◆ **Consegne**
- A) Riassumi in due frasi il documento sulle competenze richieste dai progetti di cloud computing.
- B) Estendi il documento sulle competenze per il cloud computing con un nuovo paragrafo che segua la sua ultima frase.

◆ **Documento**
Le Assicurazioni paiono mostrare un approccio ancora standard alla nuvola, con sperimentazioni nell’ambito dei portali, dei sinistri e della relazione con la clientela.

Quali competenze e professioni sono richieste per realizzare un progetto di cloud computing

Un progetto cloud computing richiede un ripensamento organizzativo interno alla direzione Ict, il che comporta la necessità di selezionare, integrare, orchestrare e gestire infrastrutture, servizi così come le competenze professionali. A quest’ultimo proposito, secondo la fotografia di Assinform, ben il 53% delle aziende dichiara che proprio la mancanza di risorse e competenze rappresenta l’elemento che più rende complessa l’adozione di soluzioni public cloud.

Assinform suggerisce dunque di investire nelle seguenti aree:

  • supply management, ossia di acquisire risorse umane in grado di gestire il processo di selezione del fornitore, tradurre le esigenze di business in requisiti, garantire il rispetto delle specifiche e, poi, verificare le prestazioni raggiunte dal fornitore;
  • contract management, affinché vi siano persone che possano gestire le condizioni dei contratti di fornitura di servizi cloud computing;
  • enterprise architecture, cioè in professionalità che sappiano sviluppare nel tempo un disegno architetturale che bilanci risorse interne ed esterne, integrandole seconde le specifiche esigenze;
  • change management, per accompagnare le linee di business nel processo di adozione del cloud e
  • performance management, in modo che possano essere ripensati gli indici di prestazione utili all’azienda per quantificare le performance e i livelli di servizio It erogati.

Questi ambiti professionali nuovi aprono, inevitabilmente, il dipartimento It al dialogo e all’interazione con altre aree aziendali. Si rende così sempre più necessario abbandonare le tradizionali divisioni interne e creare nuove unità orientate ai servizi. Il tutto all’insegna di maggiori integrazione e dinamismo. Al momento, secondo il 75% delle aziende interpellate da Assinform, la direzione Ict è la principale responsabile di tutte le fasi del processo di selezione e gestione di una soluzione public cloud, mentre solo nel 20% dei casi si è collaborato con le line of business. Vi è poi un 5% del totale dei piani considerati che è stato pensato esclusivamente dalle Lob …

Secondo gli ultimi dati comunicati in occasione della presentazione dell’Osservatorio Cloud Transformation 2018 della School of Management del Politecnico di Milano, il modello di riferimento per abilitare l’innovazione in azienda è però sempre più quello dell’hybrid cloud. Per adottarlo è necessario agire in determinati ambiti. Tra questi, pensando in modo particolare alla governance di tali ambienti, vi è sicuramente quello delle competenze. A causa dell’aumento di complessità dei Sistemi Informativi nelle direzioni IT servono nuove capacità sia tecniche sia in termini di soft skill nel relazionarsi con il resto dell’azienda.

◆ **Materiale fornito**
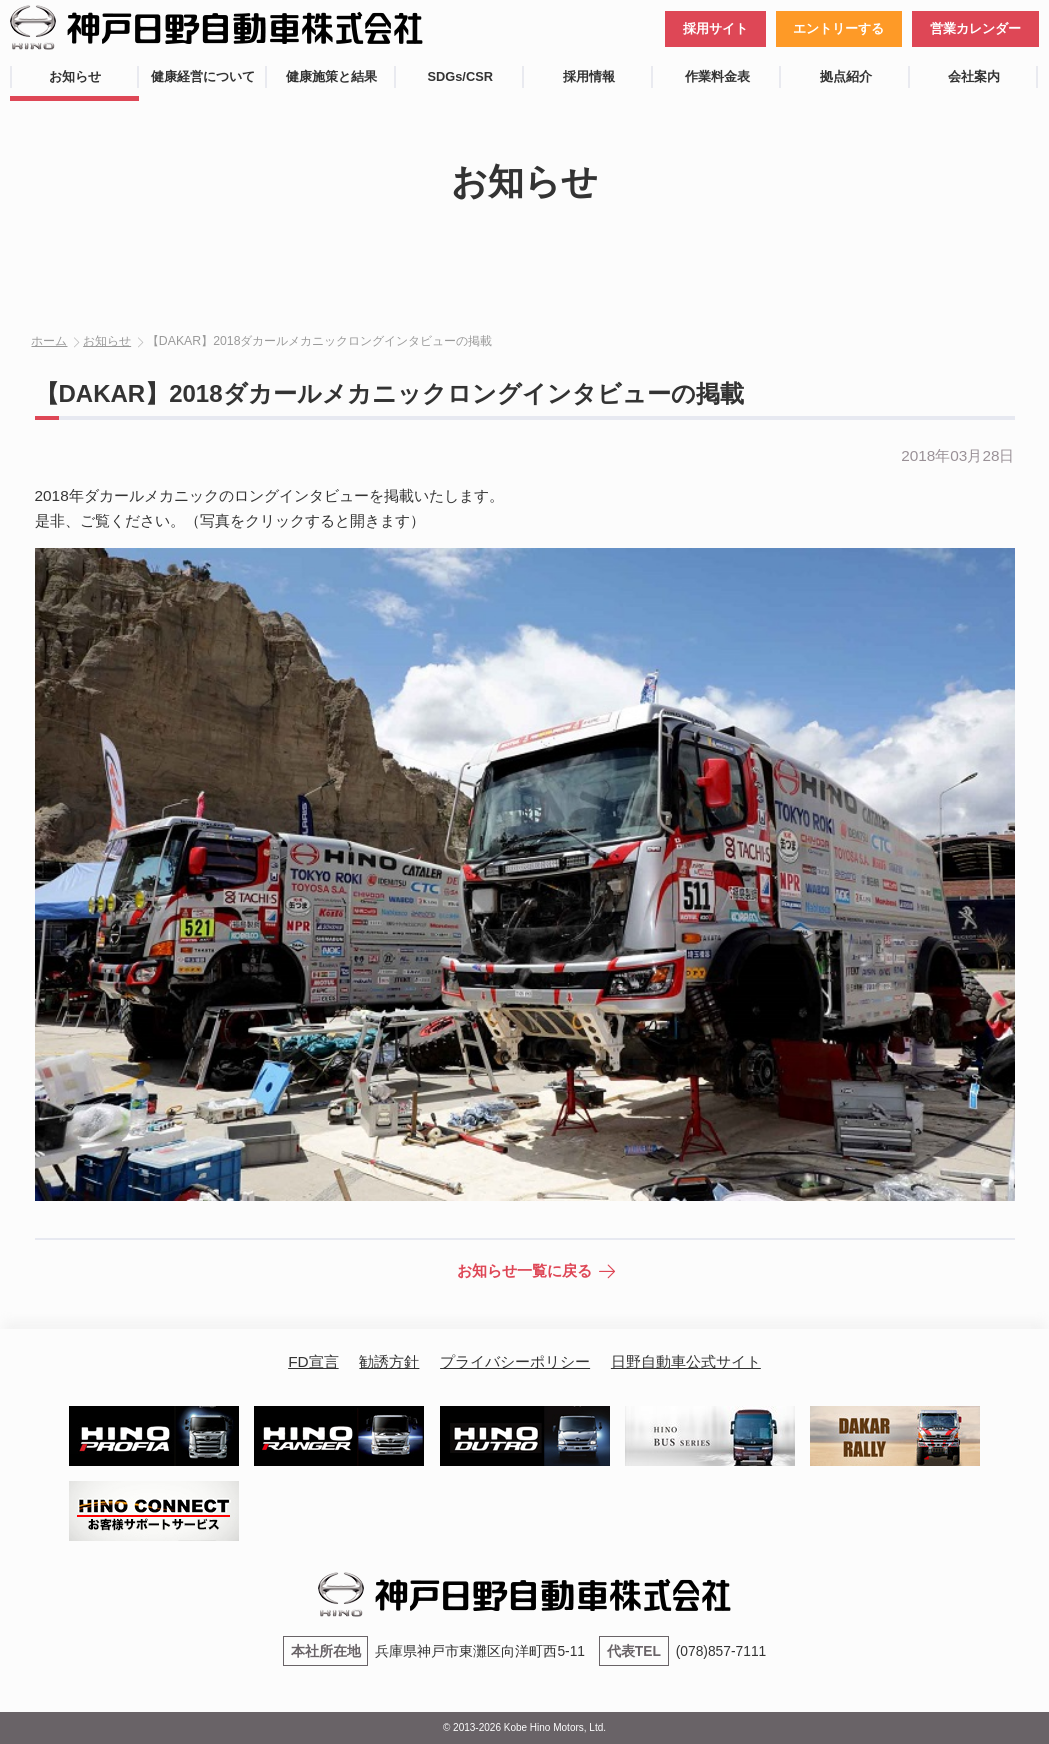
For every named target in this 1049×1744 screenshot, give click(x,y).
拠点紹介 (846, 76)
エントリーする (838, 28)
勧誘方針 (389, 1361)
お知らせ (75, 76)
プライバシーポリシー (515, 1361)
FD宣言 (313, 1361)
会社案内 (974, 76)
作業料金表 (717, 76)
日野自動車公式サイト (686, 1361)
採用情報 (589, 76)
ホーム (49, 341)
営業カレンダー (975, 28)
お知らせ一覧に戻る (524, 1270)
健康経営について (203, 76)
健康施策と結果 (331, 76)
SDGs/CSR (460, 76)
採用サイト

◆ **Risultati**
- A) Un progetto di cloud computing richiede un ripensamento organizzativo della direzione Ict, e secondo Assinform il 53% delle aziende indica la mancanza di risorse e competenze come l'elemento che più complica l'adozione del public cloud; per questo Assinform suggerisce di investire in supply management, contract management, enterprise architecture, change management e performance management. Questi nuovi ambiti aprono il dipartimento It al dialogo con altre aree aziendali, mentre l'Osservatorio Cloud Transformation 2018 del Politecnico di Milano indica l'hybrid cloud come modello di riferimento, la cui adozione richiede nuove capacità tecniche e soft skill.

- B)
“L’evoluzione delle competenze – ha sottolineato Mariano Corso, responsabile scientifico dell’Osservatorio Cloud transformation -richiede di pari passo nuove figure professionali specificatamente dedicate alla gestione del cloud nei suoi aspetti più operativi di sviluppo e gestione delle operations. Queste figure sono ancora poco presenti nelle aziende, ma sono di forte interesse per il futuro. Nelle organizzazioni più mature nell’adozione del cloud, l’introduzione di queste nuove figure professionali può perseguire una strategia di creazione di un centro di competenza dedicato alla gestione, tecnica e strategica, dei sistemi sulla nuvola. Ma oggi solo l’8% delle aziende risulta avere creato una struttura del genere. Il cloud rappresenta un acceleratore straordinario per la trasformazione digitale ma da solo non basta, il cambiamento riguarda soprattutto le persone e la cultura aziendale”.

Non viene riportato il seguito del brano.